Как коннектятся криэйтеры
Но если бы дело было только в заимствованиях! Не отдавая себе отчета, мы говорим и пишем, по сути, на четырех разных языках.
Первый можно обозначить как "правильный русский". Он сложился к началу ХХ века и был "законсервирован" интеллигентами, не слишком довольными советской властью. В 20-70-е годы говорить на "правильном русском" значило для образованного человека примерно то же, что ходить в церковь. Воспринималось это как тихая фронда по отношению к "совку" и принятому в "совке" наречию.
Однако совдеповский новояз, созданный для целей пропаганды и постепенно превратившийся в бюрократической словоблудие, тоже никуда не делся. Достаточно послушать, как говорит большинство наших политиков и начальников, чтобы понять: "совок" жив!

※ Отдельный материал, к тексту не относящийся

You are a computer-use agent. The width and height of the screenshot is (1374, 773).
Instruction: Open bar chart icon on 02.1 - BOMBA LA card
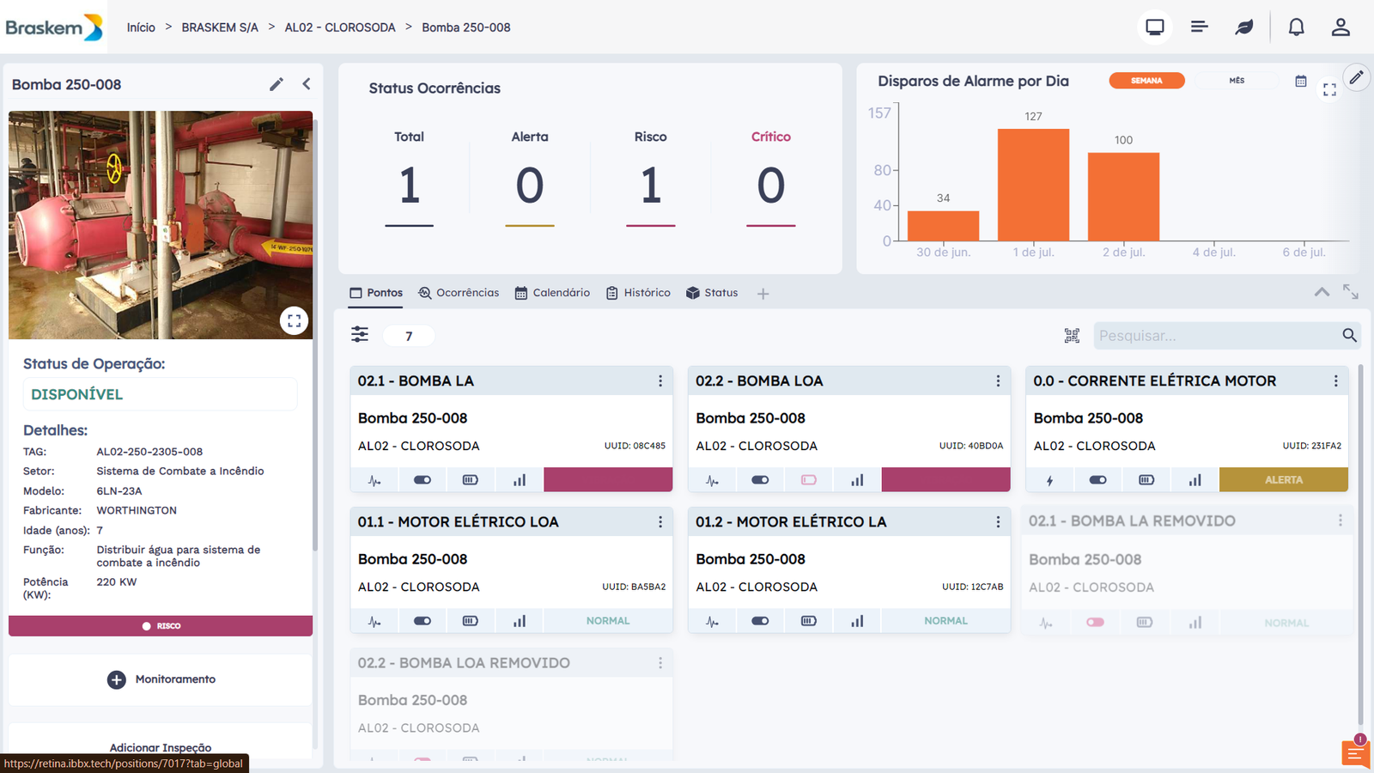pyautogui.click(x=520, y=480)
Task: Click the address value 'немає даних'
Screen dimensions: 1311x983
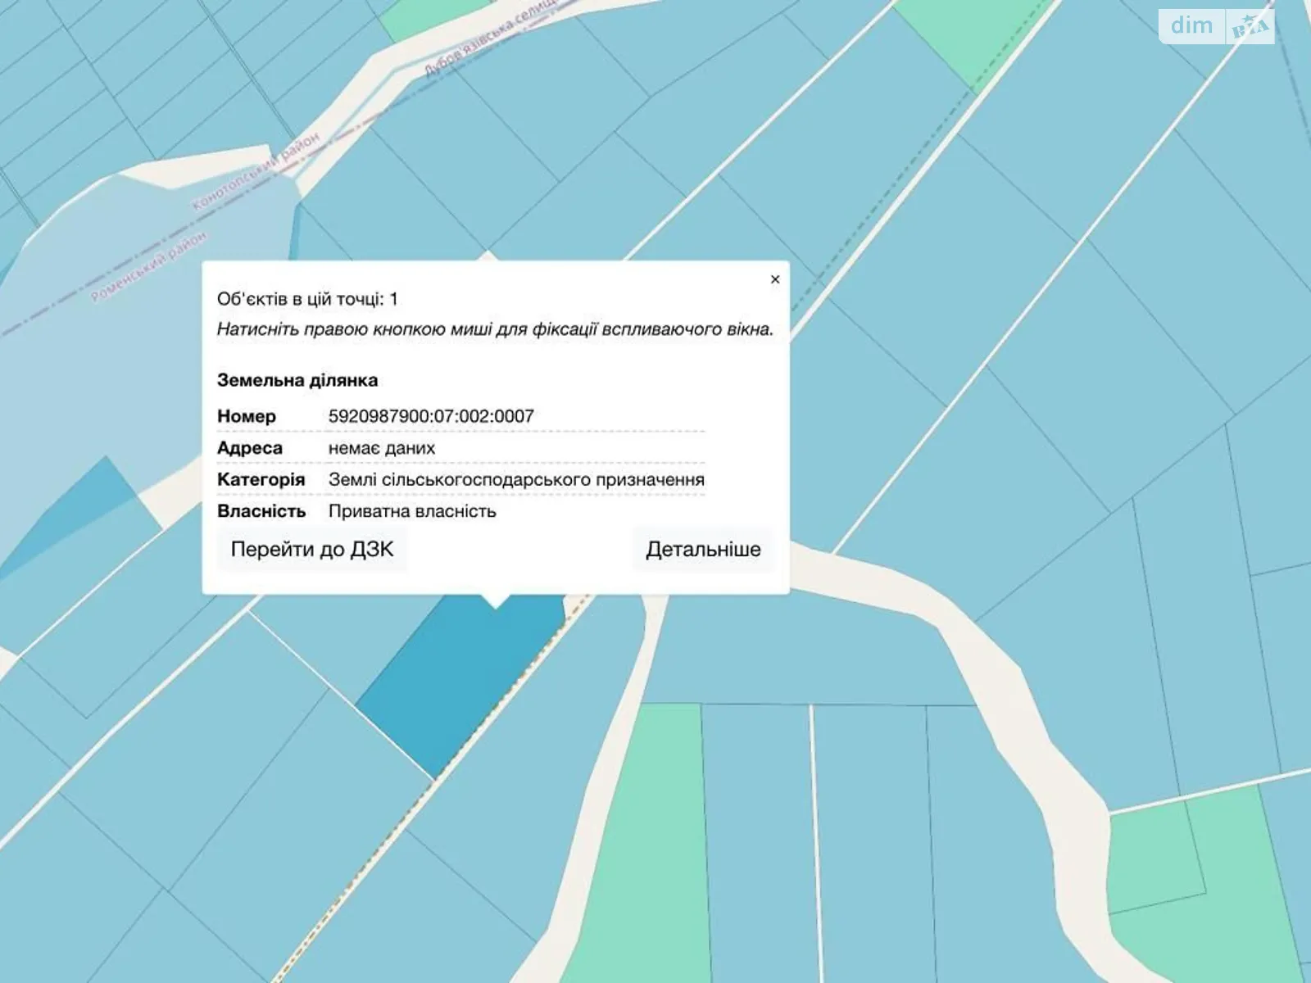Action: 382,448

Третий язык - "народная речь". Она отличается и от правильного русского, и от советского новояза. Она переполнена так называемой "ненормативной лексикой", в ней бытуют выражения из тюремного, армейского и профессионального жаргонов.

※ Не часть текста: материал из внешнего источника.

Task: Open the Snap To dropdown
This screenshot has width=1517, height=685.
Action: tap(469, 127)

Четвертый язык - молодежный и бизнес-сленг. В нем огромное количество музыкально-компьютерной, экономической, социологической терминологии и других англицизмов (плюс подарок с Востока - "нинзя" вместо "витязей" и "рыцарей"). Типичный вариант словоупотребления: "Ну, пока! Сконнектимся!" (от англ. connection - связь, соединение). Это один тинэйджер кричит другому тинэйджеру на прощание. Или: "Будем считать, что ты себя отпозиционировал. Пойдешь ко мне в штат? Криэйтером". - "Это творцом? Если перевести?" - "Творцы нам тут на х... не нужны. Криэйтером, Вава, криэйтером" (диалог двух рекламистов из романа Виктора Пелевина).

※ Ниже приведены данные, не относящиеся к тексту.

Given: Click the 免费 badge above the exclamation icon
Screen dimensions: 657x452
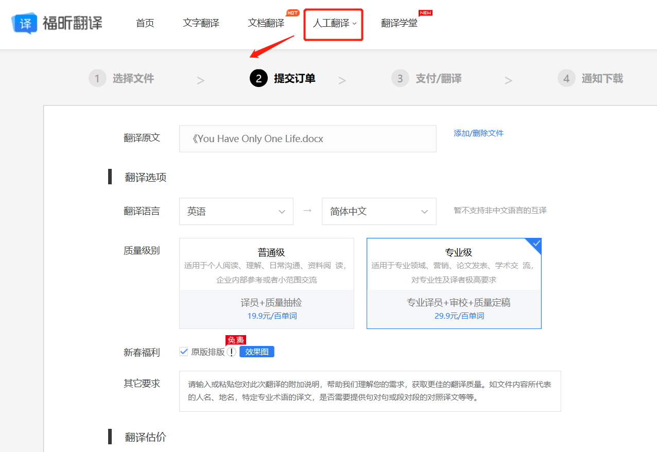Looking at the screenshot, I should pyautogui.click(x=236, y=340).
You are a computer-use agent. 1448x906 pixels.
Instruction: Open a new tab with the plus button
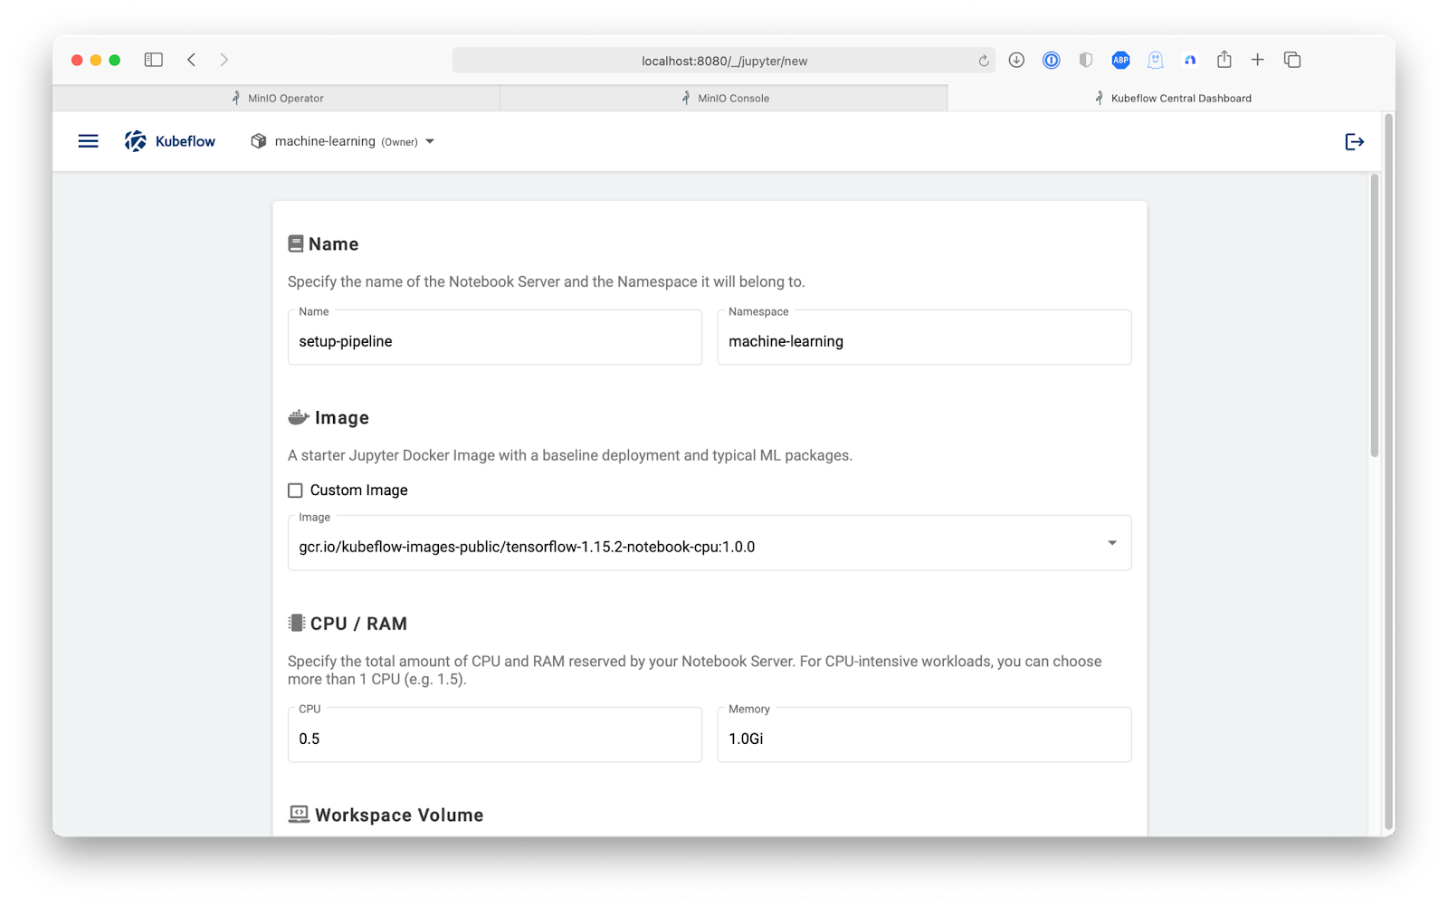1257,60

Все четыре наречия, само собой, не существуют изолированно. Они постоянно перемешиваются (как в том диалоге). Но ни одно из них не может претендовать на звание "эталонного", "образцового" русского языка. Публицисты любят задаваться вопросом, каким должен быть образцовый язык новой России. А стоило бы спросить по-другому: кто станет носителем, кто будет говорить и писать на эталонном языке?
Разночинцы юбер аллес
"Правильный русский" (многие нормы которого действуют до сих пор) активно формировался в 60-е годы прошлого века. Тогда на сцене появилось новое сословие - разночинцы. Строго говоря, появилось-то оно раньше, но именно в 60-е годы, благодаря реформам Александра II, разночинцы осознали себя как общность, готовую и способную взять ответственность за судьбу страны. Именно тогда им и понадобился свой язык, который должен был отличаться и от языка дворянства (русско-франко-англо-немецко-итальянского), и от языка простонародия, и от профессионального жаргона купцов и чиновников.
"Правильный русский" разночинцев как бы синтезировал существующие наречия. Грамматические правила опирались на практику писателей (от Пушкина до Горького), а правила произношения - на практику московских (не петербургских!) театров (прежде всего, Малого, затем - Художественного). Вспомните речь старых интеллигентов. Они "говорят, как пишут". В этом и состоит главная особенность эталонного языка.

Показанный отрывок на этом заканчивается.